Santa Pola, un antiguo pueblo pesquero

 Hace, 

3 años

Santa Pola, aunque ahora esté enfocado más al turismo que a otra cosa, siempre ha sido un pueblo pesquero y por eso aún hoy en día, muchas familias tienen tradición pesquera y barcos, de mayor o menos eslora, motor y tamaño en general, amarrados en el puerto de nuestro maravilloso pueblo. El problema es que los barcos que antes eran viables ahora no lo son y se necesitan unas medidas mínimas de seguridad que establece la normativa española para poder salir a navegar con ese barco.

No sé si alguna vez habéis tenido la oportunidad de ver ese artículo que circula por las redes sociales donde se dicen frases tan graciosas como reales del estilo a:

  • El coche de mis padres no tenía cinturones traseros y sobreviví.
  • Mi madre me dejaba comerme la arena en la playa y sobreviví
  • Yo iba en bicicleta sin casco y sobreviví.
  • Los columpios de los parques a los que iba eran de metal, tenían esquinas en pico y sobreviví.
  • En mi época se rifaba una ostia si vacilabas a un mayor y no le denunciaban por malos tratos y, por supuesto, sobreviví.

Pues con el tema de los barcos es igual. Antes no llevaba ni la mitad de medidas de seguridad… ¿pero qué digo la mitad, ni la quinta parte! Y nuestros padres, abuelos y bisabuelos sobrevivían, pero ahora hay que tener cinturones traseros, las madres nos riñen si comemos arenas, nos ponen casos, rodilleras y coderas para ir en bici, los columpios de los parques son de plástico y redondeados y ya no se dan pescozones a los niños (mucho menos una ostia).

En la actualidad

Ahora los barcos han de cumplir una estricta normativa para flotar, por pequeño que sea y por eso necesitamos la ayuda de empresas especializadas que nos informen, asesoren y nos provean. Balsamar es una muy buena opción para ello pero además os voy a dar otros consejos:

  • Si tu embarcación es tipo velero con habitaciones interiores o a motor pero con espacio interior y exterior, compra un par de estos Walkie Talkies y deja uno siempre fiera y otro en el pasillo interior, al alcance de todo el mundo.
  • Si viajas en familia o el barco es tu medio de vida, opta por ofrecer a tus trabajadores un buen curso de prevención de riesgos laborales. Sermecon puede asesorarte al respecto.
  • Revisa siempre tu material de seguridad y asegúrate de que los chalecos, y balsas salvavidas están en perfecto estado.
  • Y jamás olvides avisar a alguien que se quede en tierra de que vas a salir a navegar y, por supuesto, indícale el lugar que vas a sondear. Esto es de vital importancia si desapareces por algún motivo.

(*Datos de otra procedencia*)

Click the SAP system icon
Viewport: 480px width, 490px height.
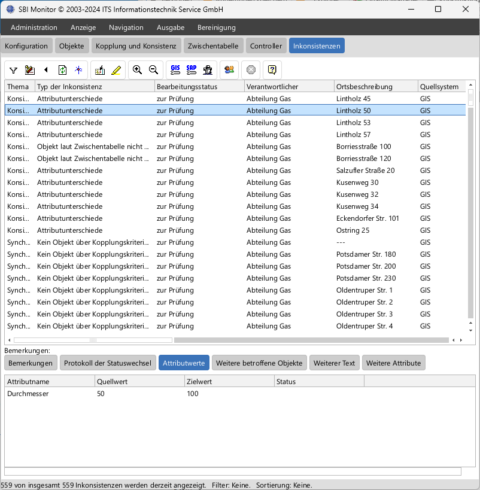[191, 70]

Hace años, los barcos pesqueros eran pequeñas embarcaciones donde los tripulantes pescaban con cañas o arpones pero, poco a poco, el tamaño de estos barcos se fue incrementando y ya en el siglo XIX apareció un buque de pesca con un tonelaje impresionante, el ballenero. De gran calado y espacio en cubierta para poder faenar a las ballenas y cachalotes que cazaban.

Pasamos del remo a la vela y de la vela al motor y ahora los pueblos pesqueros son, prácticamente, pueblos turísticos y los grandes pesqueros son embarcaciones empresariales con profesionales que trabajan a nivel profesional en grandes compañías.